The story was not quite so simple on good playback equipment. Using my better equipment I still enjoyed the Pristine remastering most. It has exceptional presence in the singing, although perhaps the way it is set out against the orchestral background is a little artificial. The Andante set, complete with an elaborate book-length collection of articles, is the noisiest. Now out of print, it can be hard to obtain. Andante has made the choice to use virtually no noise reduction, claiming that doing so discolors and dulls the vocal profile of the singers. To my ears they are absolutely right about this. The singing sounds the most natural on the Andantes, but there is a definite noise component. After one listens for a few minutes, the ear tends to tune it out. The EMI set is a compromise of these two methods. The voices are not set out in front of you so beautifully as they are in the Pristine, but there is less noise than in the Andante. It is a reasonable middle path. So…. if you want to hear the voices on the recording with remarkable presence, buy the Pristine. If you can stand a little bit of noise, to my ears the Andante is the most natural version of the vocal-orchestral palate. The EMI is either both of these things or neither, depending on your point of view. I would call it a reasonable compromise.

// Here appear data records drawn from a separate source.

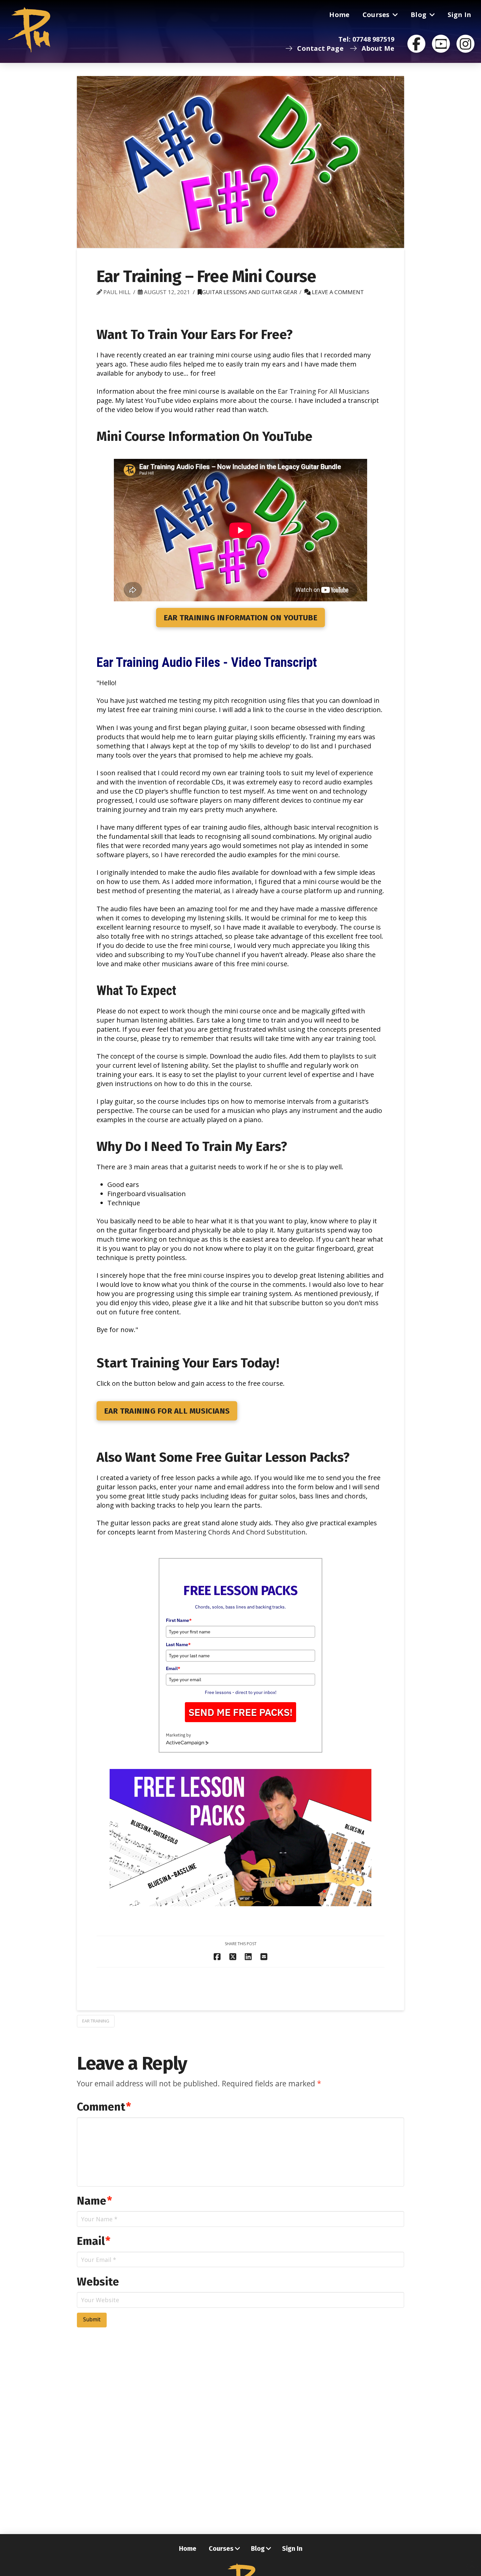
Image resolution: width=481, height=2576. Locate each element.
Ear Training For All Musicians (323, 391)
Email (173, 1668)
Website (98, 2281)
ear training (95, 2021)
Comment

The very finest remasterings of old French recordings I have heard have come from Ward Marston (whose restorations are published on his own site, as well as on Pristine Classical and other labels, including, when it was active, Andante—Ed.). This man has a superlative ear and (even in recordings from the 20’s and 30’s) makes listening exciting. I understand a lot of this has to do with finding mint originals, but surely the most important part of the process is the highly vocal hearing of Mr. Marston. His site is well worth a visit, not only for the rarities he has discovered and restored, but for the fascinating biographies and historical notes.